[Opening MATERIAL FOR THIS TASK section]

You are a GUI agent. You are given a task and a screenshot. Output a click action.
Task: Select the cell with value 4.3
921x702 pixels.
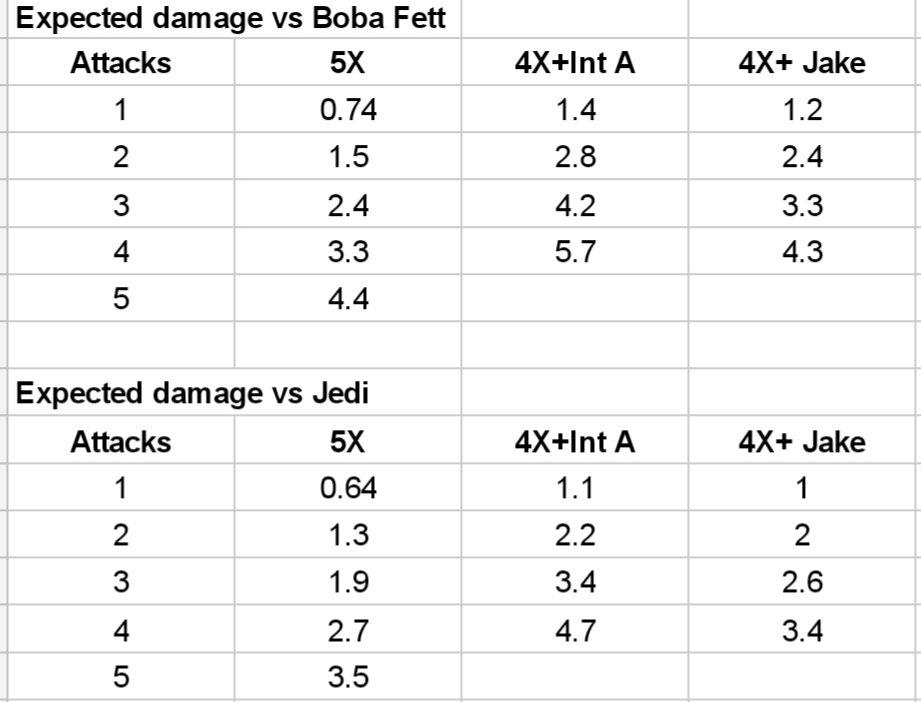coord(802,252)
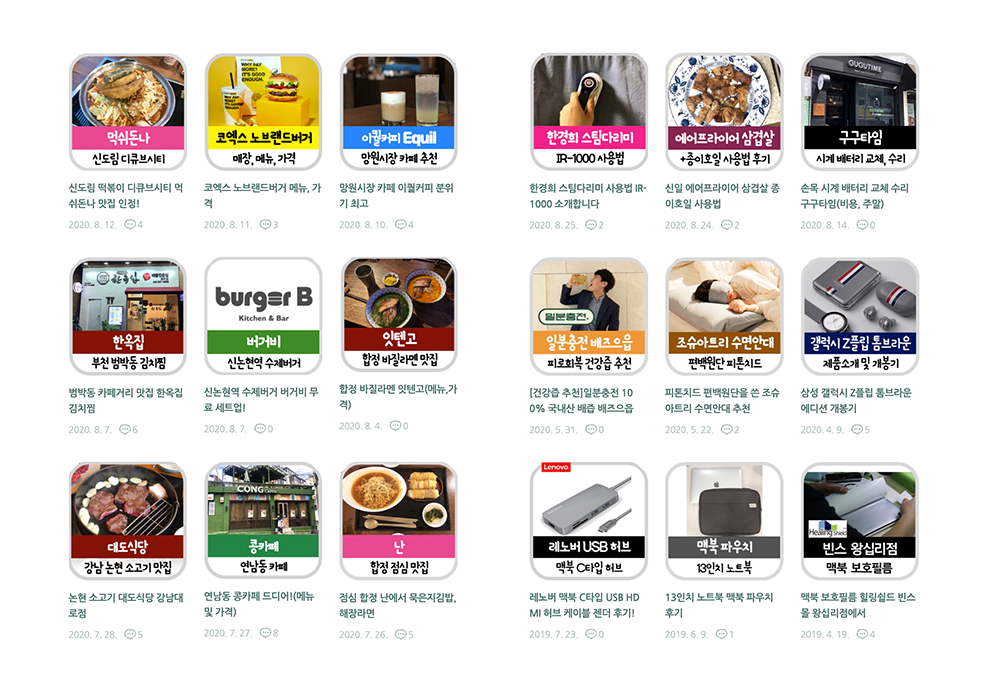
Task: Open the burger B Kitchen & Bar thumbnail
Action: coord(263,316)
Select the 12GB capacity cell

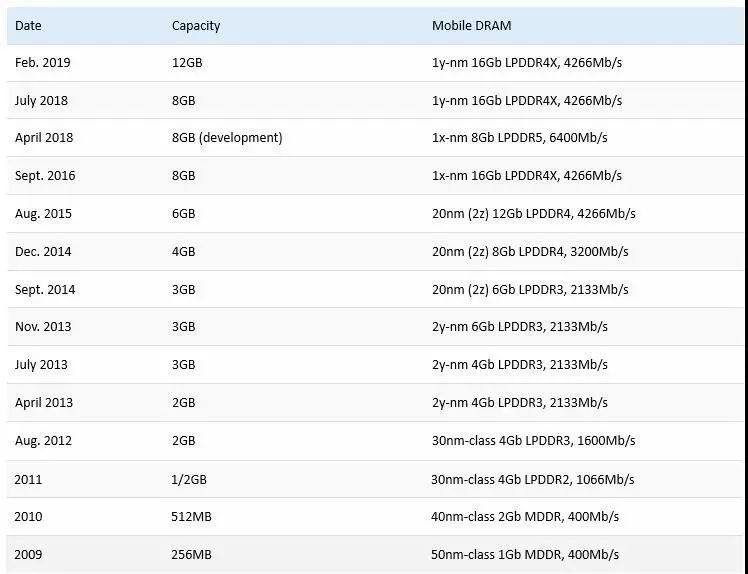coord(187,63)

[Closing MATERIAL FOR THIS TASK section]

- [THE PROBLEM] Your task is a word-for-word transcription of the entries, leaving out all pictures.

- [YOUR RESPONSE]
You are a GUI agent. You are given a task and a screenshot. Output a click action.
Task: Select the cell with value 4.3
921x702 pixels.
coord(802,252)
Task: Open the burger B Kitchen & Bar thumbnail
Action: coord(263,316)
Select the 12GB capacity cell

coord(187,63)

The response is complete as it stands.